Make an Exchange, No Questions Asked

by Ashley on May 14, 2012

What I’m about to share with you is a true story. Parts of it might seem outrageous and unbelievable. I assure you, it’s all very real.

I had a little conversation with myself this weekend.

“Self,” said I, “You’re wasting too much energy on worry. It’s futile. Futile, I say! You’re squandering precious weekend time, and you don’t even know whether your fear is going to come true.”

Worry Flowchart

My self ignored me and continued to harbor a rock in my belly and a growing sense of dread. Trying to stop my self from thinking about the worry made it that much harder to forget.

So I took my complaint to my self’s manager. This was significantly more productive. He already told me he’ll deal with all my fears; I just have to bring them and leave them. Sometimes giving up the worry is difficult, which makes approximately zero sense, because I didn’t want it in the first place. But my self likes to deal with these issues. As if my self’s manager can’t handle them or can’t be bothered by these piddly matters.

“Yeah, and how’s that working out, Self?” I ask.

Obviously, skipping the middleman and going straight to the one who can actually do something about it is where I should have taken my worry in the first place. Hindsight, right?

Anyway. I petitioned my self’s manager. “So here’s the deal,” said I. “There’s this worry that won’t leave me alone. I can’t do a thing with it. I have no idea how it will turn out. And I’d really like to return it. Maybe exchange it for some peace of mind? I don’t have my receipt.”

Lo and behold, I was in luck. You do NOT need a receipt to exchange a worry. The manager can basically do whatever he wants (obv), so if you just ask, he’ll take it. My worry was in “used” condition, too. I’d been wearing it for a while. Doesn’t matter. If it’s not working for you, that manager will exchange it for something better, no questions asked.

And what’s really great is that you can make the exchange instantly. Peace of mind is never on back-order. Get it brand new, straight from the source. But it is an exchange. You can’t keep the worry and have peace of mind, too.

What baffles me is that sometimes I just don’t want to give up the worry. I’d rather have peace of mind. But giving up the worry means giving up control. I hate doing that.

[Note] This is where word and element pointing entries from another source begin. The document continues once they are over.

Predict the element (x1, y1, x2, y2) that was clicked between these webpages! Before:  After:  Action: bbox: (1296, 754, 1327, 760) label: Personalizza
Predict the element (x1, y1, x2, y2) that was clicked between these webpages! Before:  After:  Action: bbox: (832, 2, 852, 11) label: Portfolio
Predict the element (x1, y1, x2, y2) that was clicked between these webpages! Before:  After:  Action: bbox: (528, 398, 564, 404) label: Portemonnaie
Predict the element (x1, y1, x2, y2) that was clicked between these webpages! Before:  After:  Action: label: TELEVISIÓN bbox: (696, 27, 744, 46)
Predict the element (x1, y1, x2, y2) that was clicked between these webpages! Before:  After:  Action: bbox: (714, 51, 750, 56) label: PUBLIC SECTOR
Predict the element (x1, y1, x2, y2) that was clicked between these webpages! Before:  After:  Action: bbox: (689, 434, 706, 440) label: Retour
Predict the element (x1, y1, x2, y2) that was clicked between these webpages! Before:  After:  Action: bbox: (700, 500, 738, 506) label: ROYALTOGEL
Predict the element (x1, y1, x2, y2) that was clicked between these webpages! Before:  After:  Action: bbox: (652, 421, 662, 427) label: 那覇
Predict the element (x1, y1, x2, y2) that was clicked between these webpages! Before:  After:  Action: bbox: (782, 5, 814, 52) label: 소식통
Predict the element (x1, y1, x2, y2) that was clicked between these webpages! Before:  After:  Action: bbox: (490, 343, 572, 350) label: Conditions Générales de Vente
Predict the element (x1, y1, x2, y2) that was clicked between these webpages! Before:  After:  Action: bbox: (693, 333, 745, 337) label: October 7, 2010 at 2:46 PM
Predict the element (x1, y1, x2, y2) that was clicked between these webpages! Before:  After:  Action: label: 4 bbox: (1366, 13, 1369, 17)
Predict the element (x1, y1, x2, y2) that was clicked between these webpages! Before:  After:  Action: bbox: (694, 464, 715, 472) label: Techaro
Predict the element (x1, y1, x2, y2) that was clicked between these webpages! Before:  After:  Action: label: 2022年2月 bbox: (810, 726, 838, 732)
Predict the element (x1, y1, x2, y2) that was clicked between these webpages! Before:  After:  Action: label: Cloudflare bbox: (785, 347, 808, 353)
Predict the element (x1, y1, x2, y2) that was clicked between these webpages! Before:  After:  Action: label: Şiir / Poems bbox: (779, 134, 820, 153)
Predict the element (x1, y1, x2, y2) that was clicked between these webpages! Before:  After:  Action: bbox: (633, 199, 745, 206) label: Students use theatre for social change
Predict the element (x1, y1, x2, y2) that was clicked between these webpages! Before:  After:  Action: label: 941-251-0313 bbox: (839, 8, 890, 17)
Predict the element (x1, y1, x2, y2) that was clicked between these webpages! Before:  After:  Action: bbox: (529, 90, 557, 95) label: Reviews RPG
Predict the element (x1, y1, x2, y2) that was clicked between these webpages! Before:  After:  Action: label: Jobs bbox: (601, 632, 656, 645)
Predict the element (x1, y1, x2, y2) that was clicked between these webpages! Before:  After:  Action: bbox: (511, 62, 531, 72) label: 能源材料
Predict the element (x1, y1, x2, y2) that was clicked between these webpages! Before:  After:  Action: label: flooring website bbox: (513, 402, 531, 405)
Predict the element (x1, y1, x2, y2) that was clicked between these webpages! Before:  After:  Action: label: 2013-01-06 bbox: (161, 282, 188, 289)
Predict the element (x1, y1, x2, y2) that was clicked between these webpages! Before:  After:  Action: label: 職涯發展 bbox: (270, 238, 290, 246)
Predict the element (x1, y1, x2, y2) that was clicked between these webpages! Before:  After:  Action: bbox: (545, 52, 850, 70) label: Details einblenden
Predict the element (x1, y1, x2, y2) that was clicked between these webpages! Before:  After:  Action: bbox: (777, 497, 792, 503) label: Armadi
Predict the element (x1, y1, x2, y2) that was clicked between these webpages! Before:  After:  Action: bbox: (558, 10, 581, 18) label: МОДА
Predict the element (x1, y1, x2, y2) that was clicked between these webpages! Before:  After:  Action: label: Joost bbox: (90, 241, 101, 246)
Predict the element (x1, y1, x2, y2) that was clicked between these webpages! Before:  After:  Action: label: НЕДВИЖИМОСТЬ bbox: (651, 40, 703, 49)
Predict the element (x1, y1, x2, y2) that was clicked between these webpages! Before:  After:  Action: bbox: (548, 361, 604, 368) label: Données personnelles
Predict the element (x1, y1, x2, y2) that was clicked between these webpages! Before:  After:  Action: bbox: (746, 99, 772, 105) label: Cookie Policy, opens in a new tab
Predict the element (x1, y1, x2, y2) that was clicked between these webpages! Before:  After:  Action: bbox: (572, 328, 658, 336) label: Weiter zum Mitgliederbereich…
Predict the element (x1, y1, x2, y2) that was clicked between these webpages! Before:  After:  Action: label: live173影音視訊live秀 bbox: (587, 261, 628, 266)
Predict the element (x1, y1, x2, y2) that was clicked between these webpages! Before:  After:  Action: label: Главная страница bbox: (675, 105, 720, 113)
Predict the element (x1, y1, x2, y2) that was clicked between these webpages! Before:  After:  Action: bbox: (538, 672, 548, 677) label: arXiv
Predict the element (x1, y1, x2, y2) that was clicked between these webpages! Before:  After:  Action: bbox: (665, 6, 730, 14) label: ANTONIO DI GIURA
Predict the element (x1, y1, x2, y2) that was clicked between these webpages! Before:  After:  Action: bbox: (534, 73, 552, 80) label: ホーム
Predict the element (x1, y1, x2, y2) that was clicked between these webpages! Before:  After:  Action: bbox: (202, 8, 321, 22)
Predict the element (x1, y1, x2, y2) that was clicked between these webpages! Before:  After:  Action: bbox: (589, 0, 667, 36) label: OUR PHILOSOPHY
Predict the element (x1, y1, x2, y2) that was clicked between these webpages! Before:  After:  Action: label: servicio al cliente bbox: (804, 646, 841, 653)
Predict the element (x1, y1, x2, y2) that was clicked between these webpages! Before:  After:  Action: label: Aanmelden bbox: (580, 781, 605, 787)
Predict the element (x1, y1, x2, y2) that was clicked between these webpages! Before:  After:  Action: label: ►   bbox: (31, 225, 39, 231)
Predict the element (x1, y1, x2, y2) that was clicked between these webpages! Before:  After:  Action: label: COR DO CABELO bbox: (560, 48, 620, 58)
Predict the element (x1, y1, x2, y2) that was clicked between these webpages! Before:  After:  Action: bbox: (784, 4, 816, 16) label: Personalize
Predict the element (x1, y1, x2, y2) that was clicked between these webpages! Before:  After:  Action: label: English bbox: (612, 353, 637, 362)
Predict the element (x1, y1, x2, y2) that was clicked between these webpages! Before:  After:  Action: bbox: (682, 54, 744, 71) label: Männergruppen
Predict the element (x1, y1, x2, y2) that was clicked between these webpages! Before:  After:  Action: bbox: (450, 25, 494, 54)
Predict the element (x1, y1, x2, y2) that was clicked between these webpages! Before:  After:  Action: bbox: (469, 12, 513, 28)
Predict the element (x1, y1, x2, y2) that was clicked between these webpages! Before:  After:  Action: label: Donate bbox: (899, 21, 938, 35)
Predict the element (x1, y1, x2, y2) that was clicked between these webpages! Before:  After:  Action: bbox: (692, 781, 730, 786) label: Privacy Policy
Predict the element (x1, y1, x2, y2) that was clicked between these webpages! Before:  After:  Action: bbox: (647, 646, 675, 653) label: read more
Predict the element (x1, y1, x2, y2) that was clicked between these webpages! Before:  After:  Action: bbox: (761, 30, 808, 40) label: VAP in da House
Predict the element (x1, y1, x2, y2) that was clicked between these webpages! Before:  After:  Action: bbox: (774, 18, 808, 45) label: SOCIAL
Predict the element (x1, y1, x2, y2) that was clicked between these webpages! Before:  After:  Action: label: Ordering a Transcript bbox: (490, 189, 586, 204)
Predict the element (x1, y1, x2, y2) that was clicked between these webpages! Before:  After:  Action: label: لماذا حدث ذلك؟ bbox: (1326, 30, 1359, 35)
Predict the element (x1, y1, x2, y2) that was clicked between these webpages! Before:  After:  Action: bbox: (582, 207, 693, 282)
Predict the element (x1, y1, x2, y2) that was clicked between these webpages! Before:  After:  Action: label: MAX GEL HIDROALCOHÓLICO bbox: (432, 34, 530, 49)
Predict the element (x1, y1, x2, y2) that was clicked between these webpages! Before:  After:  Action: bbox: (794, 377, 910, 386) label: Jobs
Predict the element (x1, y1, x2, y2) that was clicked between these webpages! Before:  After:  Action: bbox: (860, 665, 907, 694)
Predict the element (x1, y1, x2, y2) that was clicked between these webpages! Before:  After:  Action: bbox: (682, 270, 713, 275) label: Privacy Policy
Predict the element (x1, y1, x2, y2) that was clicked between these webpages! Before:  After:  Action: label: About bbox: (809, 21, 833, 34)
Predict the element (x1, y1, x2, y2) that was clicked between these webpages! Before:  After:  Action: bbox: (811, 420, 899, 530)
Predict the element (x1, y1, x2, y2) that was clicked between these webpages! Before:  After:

But when I handed over my worry, it was such a relief. I realized I didn’t have control anyway, so why bother keeping the worry?

Now, I realize I’m going to have to make this exchange many times in my life. Sometimes I hoard a lot of worries and bring them all back at once. It makes me embarrassed though, like the old lady bringing 40 pounds of pennies to the bank and counting them out one by one. So I shy away from bringing them. But that’s what the manager wants. He wants you to keep coming back. In fact, he’d prefer if you just stay right beside him, so you don’t have to try to find him when you want to make an exchange. (And you won’t have to lug around that 40 pounds of pure embarrassment.)

“Look at the birds of the air; they do not sow or reap or store away in barns, and yet your heavenly Father feeds them. Are you not much more valuable than they? Can any one of you by worrying add a single hour to your life?” Matthew 6:26-27

What do you do with your worry?



Super post, Ashley! Love it. I had an exchange with myself this weekend too, but it didn’t run quite like that. Mine was more of the “The client call is coming and her last note wasn’t pleasant” variety.
Turned out just fine in the end, but I worried it up to the very second she brought up the issue. And she was so fine with everything – really not worth worrying about!

by Lori on May 14, 2012 at 1:40 pm. Reply #

That seems to be the way those things normally work out, doesn’t it? My fear was all in vain, too, but I just found out for sure a few minutes ago. I should never have worried at all, because it was never in my control anyway, and someone else always handles these things much better than I do anyway 😉 Thanks for stopping by, Lori!

by Ashley on May 14, 2012 at 6:33 pm. Reply #

Great post, Ashley. I really think worrying does something for us or else we wouldn’t do it so much. I’m an ex-worrier and I sometimes wonder why I loved doing it so much.

I love the worry flowchart! I’m going to print that and hang it somewhere my wife can see it constantly.

by Greg on May 14, 2012 at 7:36 pm. Reply #

Thanks, Greg. I think worrying is a result of our need to be in control. When I don’t have control over a situation, my response is to worry. When I have control again, I stop worrying. I’m trying to give up the futility of trying to control situations I can’t do anything about 🙂

by Ashley on May 14, 2012 at 9:16 pm. Reply #

That’s one clever manager, Ashley. I’d listen to him. Super post. 🙂

I often have a nagging coworker buzzing in my ear with negative thoughts. When I remember that person doesn’t have my best interests at heart, I kick the nagger to the curb and seek out my friend with the positive thoughts. Much better friend. 🙂

by Cathy Miller on May 15, 2012 at 6:25 am. Reply #

That’s smart, Cathy. I don’t like hanging around negative people if I can help it. They always bring me down. I’d much rather be around someone who lifts me up!